Entre as manifestações do espírito, a comunidade deve estimar em especial o dom da profecia (v.20), provavelmente em descrédito no seu meio. Ele deve ser especialmente procurado porque por seu intermédio a comunidade é edificada, exortada e consolada (1 Co 14.1-4), e não somente o indivíduo.
Entretanto, nem tudo o que se diz proveniente do Espírito procede realmente do Espírito de Deus. Por isso, nos dois versículos seguintes (21 e 22) Paulo aponta para a necessidade de avaliar criticamente as manifestações do Espírito, com a finalidade de reter apenas o que é bom. Mais tarde, na Primeira Carta aos Coríntios, o apóstolo há de referir-se ao discernimento de Espírito como um dos carismas concedidos à comunidade (1 Co 12.10; 14.29; cf. também 1 Jo 4.1). No mesmo contexto ele define também o critério pelo qual importa discernir os espíritos e carismas: eles procedem de Deus se estão em conformidade com a fé cristã, se servem, não a interesses particulares, mas ao bem de toda a comunidade, e se são exercidos em amor (1 Co 12.3.7; 13: cf.1Pe 4.10).
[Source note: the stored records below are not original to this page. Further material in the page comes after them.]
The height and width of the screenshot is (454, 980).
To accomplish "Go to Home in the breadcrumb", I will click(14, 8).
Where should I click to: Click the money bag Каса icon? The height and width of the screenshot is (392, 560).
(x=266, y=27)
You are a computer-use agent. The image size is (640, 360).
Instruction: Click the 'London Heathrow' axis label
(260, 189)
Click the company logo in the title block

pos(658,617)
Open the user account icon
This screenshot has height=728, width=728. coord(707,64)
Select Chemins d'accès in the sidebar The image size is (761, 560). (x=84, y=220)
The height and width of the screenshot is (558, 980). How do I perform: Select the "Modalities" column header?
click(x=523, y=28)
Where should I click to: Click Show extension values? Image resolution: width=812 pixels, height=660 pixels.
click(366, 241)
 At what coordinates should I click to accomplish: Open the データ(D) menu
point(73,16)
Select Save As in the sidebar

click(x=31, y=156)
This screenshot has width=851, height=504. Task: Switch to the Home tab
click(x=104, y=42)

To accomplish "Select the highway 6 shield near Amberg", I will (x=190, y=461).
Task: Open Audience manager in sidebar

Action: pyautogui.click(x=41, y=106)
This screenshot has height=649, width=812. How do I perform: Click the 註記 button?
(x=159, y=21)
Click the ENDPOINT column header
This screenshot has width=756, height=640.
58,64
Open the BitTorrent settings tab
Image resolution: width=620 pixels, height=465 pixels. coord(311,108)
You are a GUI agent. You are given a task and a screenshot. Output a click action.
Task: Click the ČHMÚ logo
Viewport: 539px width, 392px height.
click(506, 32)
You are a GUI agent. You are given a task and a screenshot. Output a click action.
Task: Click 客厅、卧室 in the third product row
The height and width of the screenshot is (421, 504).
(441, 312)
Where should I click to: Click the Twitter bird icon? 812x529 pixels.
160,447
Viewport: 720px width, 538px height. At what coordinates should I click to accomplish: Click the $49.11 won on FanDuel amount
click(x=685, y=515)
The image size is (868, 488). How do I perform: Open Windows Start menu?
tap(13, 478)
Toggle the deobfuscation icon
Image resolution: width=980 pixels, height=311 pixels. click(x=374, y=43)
Vv. 23-24: Esta visão tripartida da pessoa humana, como espírito, alma e corpo (v,23), quer expressar simplesmente que a vida toda dos tessalonicenses, seu pensar, querer e agir, é marcada pela obra santificadora de Deus. Esta obra de santificação de forma alguma está terminada, conforme expresso em diversas partes da carta. Ela é um processo dinâmico que inicia no Batismo e quer estar em continua realização até a parusia de Cristo. Deus é fiel, e haverá de completar a obra iniciada até a vinda de seu Filho (v.24).